Your answer must match the entries below word for word.
═══ STUDY MATERIAL
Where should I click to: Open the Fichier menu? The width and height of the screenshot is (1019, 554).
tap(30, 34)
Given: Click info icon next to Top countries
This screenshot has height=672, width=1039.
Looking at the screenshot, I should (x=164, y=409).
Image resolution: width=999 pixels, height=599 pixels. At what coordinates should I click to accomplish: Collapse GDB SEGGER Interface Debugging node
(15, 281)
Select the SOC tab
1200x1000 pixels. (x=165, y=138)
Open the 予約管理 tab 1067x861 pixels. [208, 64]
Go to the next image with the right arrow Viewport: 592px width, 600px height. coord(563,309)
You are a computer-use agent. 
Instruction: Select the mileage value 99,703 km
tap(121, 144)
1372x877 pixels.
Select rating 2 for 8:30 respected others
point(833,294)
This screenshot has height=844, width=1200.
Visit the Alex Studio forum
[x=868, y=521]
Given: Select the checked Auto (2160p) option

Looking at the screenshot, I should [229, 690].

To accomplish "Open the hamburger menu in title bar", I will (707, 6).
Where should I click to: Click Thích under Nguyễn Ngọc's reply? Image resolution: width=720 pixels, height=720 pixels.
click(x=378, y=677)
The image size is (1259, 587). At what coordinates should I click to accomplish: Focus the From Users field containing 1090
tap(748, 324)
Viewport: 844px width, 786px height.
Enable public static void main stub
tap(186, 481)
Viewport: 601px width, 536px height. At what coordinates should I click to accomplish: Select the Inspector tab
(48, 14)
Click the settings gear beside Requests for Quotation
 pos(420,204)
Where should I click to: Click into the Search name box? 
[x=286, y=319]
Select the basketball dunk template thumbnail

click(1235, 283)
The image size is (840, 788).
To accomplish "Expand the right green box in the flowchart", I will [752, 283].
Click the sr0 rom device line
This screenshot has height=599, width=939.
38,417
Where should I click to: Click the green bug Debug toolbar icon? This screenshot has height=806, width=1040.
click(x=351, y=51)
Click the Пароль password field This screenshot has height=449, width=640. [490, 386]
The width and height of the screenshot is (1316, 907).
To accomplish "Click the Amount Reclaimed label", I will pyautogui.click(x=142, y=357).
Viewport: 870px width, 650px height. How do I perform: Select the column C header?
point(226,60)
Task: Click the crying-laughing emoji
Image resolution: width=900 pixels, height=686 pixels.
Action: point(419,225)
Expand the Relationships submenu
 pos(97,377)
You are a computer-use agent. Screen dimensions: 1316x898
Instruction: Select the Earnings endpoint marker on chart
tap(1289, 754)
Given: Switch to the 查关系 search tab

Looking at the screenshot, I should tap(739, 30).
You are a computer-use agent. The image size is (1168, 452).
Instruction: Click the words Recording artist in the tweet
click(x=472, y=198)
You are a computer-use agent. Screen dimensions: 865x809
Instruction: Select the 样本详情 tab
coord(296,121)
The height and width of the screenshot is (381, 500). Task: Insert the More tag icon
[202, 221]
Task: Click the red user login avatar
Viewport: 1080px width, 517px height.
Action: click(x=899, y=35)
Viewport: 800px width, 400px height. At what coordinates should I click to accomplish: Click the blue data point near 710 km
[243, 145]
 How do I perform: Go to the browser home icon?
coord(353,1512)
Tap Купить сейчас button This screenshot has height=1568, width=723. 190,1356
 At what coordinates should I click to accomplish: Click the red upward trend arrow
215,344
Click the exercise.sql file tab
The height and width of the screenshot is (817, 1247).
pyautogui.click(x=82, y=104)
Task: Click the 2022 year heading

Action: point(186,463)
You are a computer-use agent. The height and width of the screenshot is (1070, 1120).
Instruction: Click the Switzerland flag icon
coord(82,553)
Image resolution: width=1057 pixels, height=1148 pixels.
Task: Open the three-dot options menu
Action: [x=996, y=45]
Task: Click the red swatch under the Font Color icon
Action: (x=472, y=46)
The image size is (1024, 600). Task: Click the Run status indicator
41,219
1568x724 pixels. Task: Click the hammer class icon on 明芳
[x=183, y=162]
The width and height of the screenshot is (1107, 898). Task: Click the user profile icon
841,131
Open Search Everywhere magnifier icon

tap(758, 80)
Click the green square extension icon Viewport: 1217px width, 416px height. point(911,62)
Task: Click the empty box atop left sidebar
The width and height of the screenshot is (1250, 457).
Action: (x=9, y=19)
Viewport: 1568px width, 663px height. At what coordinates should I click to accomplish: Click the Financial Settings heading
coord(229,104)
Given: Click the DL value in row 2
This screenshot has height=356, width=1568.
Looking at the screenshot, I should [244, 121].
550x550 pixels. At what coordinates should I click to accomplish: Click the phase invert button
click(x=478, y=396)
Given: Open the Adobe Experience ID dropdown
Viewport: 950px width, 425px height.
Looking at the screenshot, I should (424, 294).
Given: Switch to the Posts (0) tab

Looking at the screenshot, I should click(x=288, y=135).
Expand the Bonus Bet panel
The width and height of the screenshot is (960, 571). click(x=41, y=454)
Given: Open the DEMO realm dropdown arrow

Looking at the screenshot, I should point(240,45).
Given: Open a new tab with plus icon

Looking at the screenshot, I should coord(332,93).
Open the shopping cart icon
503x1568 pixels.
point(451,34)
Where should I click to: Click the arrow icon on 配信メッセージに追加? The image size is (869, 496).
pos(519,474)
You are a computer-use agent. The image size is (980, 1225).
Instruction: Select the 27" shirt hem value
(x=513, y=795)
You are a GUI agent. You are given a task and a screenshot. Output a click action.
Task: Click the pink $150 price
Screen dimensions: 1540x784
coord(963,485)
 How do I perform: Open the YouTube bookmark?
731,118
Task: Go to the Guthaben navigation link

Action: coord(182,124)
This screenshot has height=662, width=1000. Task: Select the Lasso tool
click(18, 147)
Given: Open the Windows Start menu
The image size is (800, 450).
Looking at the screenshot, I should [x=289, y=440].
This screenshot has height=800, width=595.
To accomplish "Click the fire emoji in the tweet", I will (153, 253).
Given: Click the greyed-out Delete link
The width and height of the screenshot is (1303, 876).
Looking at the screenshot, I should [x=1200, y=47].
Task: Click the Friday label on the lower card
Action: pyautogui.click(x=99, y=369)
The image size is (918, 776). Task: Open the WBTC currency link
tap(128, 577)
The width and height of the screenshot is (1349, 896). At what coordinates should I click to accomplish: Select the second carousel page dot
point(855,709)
══════
- TASK SOLUTION
Where should I click to: Open the Fichier menu? The width and height of the screenshot is (1019, 554).
tap(30, 34)
Given: Click info icon next to Top countries
This screenshot has height=672, width=1039.
Looking at the screenshot, I should (x=164, y=409).
Image resolution: width=999 pixels, height=599 pixels. At what coordinates should I click to accomplish: Collapse GDB SEGGER Interface Debugging node
(15, 281)
Select the SOC tab
1200x1000 pixels. (x=165, y=138)
Open the 予約管理 tab 1067x861 pixels. [208, 64]
Go to the next image with the right arrow Viewport: 592px width, 600px height. coord(563,309)
You are a computer-use agent. 
Instruction: Select the mileage value 99,703 km
tap(121, 144)
1372x877 pixels.
Select rating 2 for 8:30 respected others
point(833,294)
This screenshot has height=844, width=1200.
Visit the Alex Studio forum
[x=868, y=521]
Given: Select the checked Auto (2160p) option

Looking at the screenshot, I should [229, 690].

To accomplish "Open the hamburger menu in title bar", I will (707, 6).
Where should I click to: Click Thích under Nguyễn Ngọc's reply? Image resolution: width=720 pixels, height=720 pixels.
click(x=378, y=677)
The image size is (1259, 587). At what coordinates should I click to accomplish: Focus the From Users field containing 1090
tap(748, 324)
Viewport: 844px width, 786px height.
Enable public static void main stub
tap(186, 481)
Viewport: 601px width, 536px height. At what coordinates should I click to accomplish: Select the Inspector tab
(48, 14)
Click the settings gear beside Requests for Quotation
 pos(420,204)
Where should I click to: Click into the Search name box? 
[x=286, y=319]
Select the basketball dunk template thumbnail

click(1235, 283)
The image size is (840, 788).
To accomplish "Expand the right green box in the flowchart", I will [752, 283].
Click the sr0 rom device line
This screenshot has height=599, width=939.
38,417
Where should I click to: Click the green bug Debug toolbar icon? This screenshot has height=806, width=1040.
click(x=351, y=51)
Click the Пароль password field This screenshot has height=449, width=640. [490, 386]
The width and height of the screenshot is (1316, 907).
To accomplish "Click the Amount Reclaimed label", I will pyautogui.click(x=142, y=357).
Viewport: 870px width, 650px height. How do I perform: Select the column C header?
point(226,60)
Task: Click the crying-laughing emoji
Image resolution: width=900 pixels, height=686 pixels.
Action: point(419,225)
Expand the Relationships submenu
 pos(97,377)
You are a computer-use agent. Screen dimensions: 1316x898
Instruction: Select the Earnings endpoint marker on chart
tap(1289, 754)
Given: Switch to the 查关系 search tab

Looking at the screenshot, I should tap(739, 30).
You are a computer-use agent. The image size is (1168, 452).
Instruction: Click the words Recording artist in the tweet
click(x=472, y=198)
You are a computer-use agent. Screen dimensions: 865x809
Instruction: Select the 样本详情 tab
coord(296,121)
The height and width of the screenshot is (381, 500). Task: Insert the More tag icon
[202, 221]
Task: Click the red user login avatar
Viewport: 1080px width, 517px height.
Action: click(x=899, y=35)
Viewport: 800px width, 400px height. At what coordinates should I click to accomplish: Click the blue data point near 710 km
[243, 145]
 How do I perform: Go to the browser home icon?
coord(353,1512)
Tap Купить сейчас button This screenshot has height=1568, width=723. 190,1356
 At what coordinates should I click to accomplish: Click the red upward trend arrow
215,344
Click the exercise.sql file tab
The height and width of the screenshot is (817, 1247).
pyautogui.click(x=82, y=104)
Task: Click the 2022 year heading

Action: point(186,463)
You are a computer-use agent. The height and width of the screenshot is (1070, 1120).
Instruction: Click the Switzerland flag icon
coord(82,553)
Image resolution: width=1057 pixels, height=1148 pixels.
Task: Open the three-dot options menu
Action: [x=996, y=45]
Task: Click the red swatch under the Font Color icon
Action: (x=472, y=46)
The image size is (1024, 600). Task: Click the Run status indicator
41,219
1568x724 pixels. Task: Click the hammer class icon on 明芳
[x=183, y=162]
The width and height of the screenshot is (1107, 898). Task: Click the user profile icon
841,131
Open Search Everywhere magnifier icon

tap(758, 80)
Click the green square extension icon Viewport: 1217px width, 416px height. point(911,62)
Task: Click the empty box atop left sidebar
The width and height of the screenshot is (1250, 457).
Action: (x=9, y=19)
Viewport: 1568px width, 663px height. At what coordinates should I click to accomplish: Click the Financial Settings heading
coord(229,104)
Given: Click the DL value in row 2
This screenshot has height=356, width=1568.
Looking at the screenshot, I should [244, 121].
550x550 pixels. At what coordinates should I click to accomplish: Click the phase invert button
click(x=478, y=396)
Given: Open the Adobe Experience ID dropdown
Viewport: 950px width, 425px height.
Looking at the screenshot, I should (424, 294).
Given: Switch to the Posts (0) tab

Looking at the screenshot, I should click(x=288, y=135).
Expand the Bonus Bet panel
The width and height of the screenshot is (960, 571). click(x=41, y=454)
Given: Open the DEMO realm dropdown arrow

Looking at the screenshot, I should point(240,45).
Given: Open a new tab with plus icon

Looking at the screenshot, I should coord(332,93).
Open the shopping cart icon
503x1568 pixels.
point(451,34)
Where should I click to: Click the arrow icon on 配信メッセージに追加? The image size is (869, 496).
pos(519,474)
You are a computer-use agent. The image size is (980, 1225).
Instruction: Select the 27" shirt hem value
(x=513, y=795)
You are a GUI agent. You are given a task and a screenshot. Output a click action.
Task: Click the pink $150 price
Screen dimensions: 1540x784
coord(963,485)
 How do I perform: Open the YouTube bookmark?
731,118
Task: Go to the Guthaben navigation link

Action: coord(182,124)
This screenshot has height=662, width=1000. Task: Select the Lasso tool
click(18, 147)
Given: Open the Windows Start menu
The image size is (800, 450).
Looking at the screenshot, I should [x=289, y=440].
This screenshot has height=800, width=595.
To accomplish "Click the fire emoji in the tweet", I will (153, 253).
Given: Click the greyed-out Delete link
The width and height of the screenshot is (1303, 876).
Looking at the screenshot, I should [x=1200, y=47].
Task: Click the Friday label on the lower card
Action: pyautogui.click(x=99, y=369)
The image size is (918, 776). Task: Open the WBTC currency link
tap(128, 577)
The width and height of the screenshot is (1349, 896). At what coordinates should I click to accomplish: Select the second carousel page dot
point(855,709)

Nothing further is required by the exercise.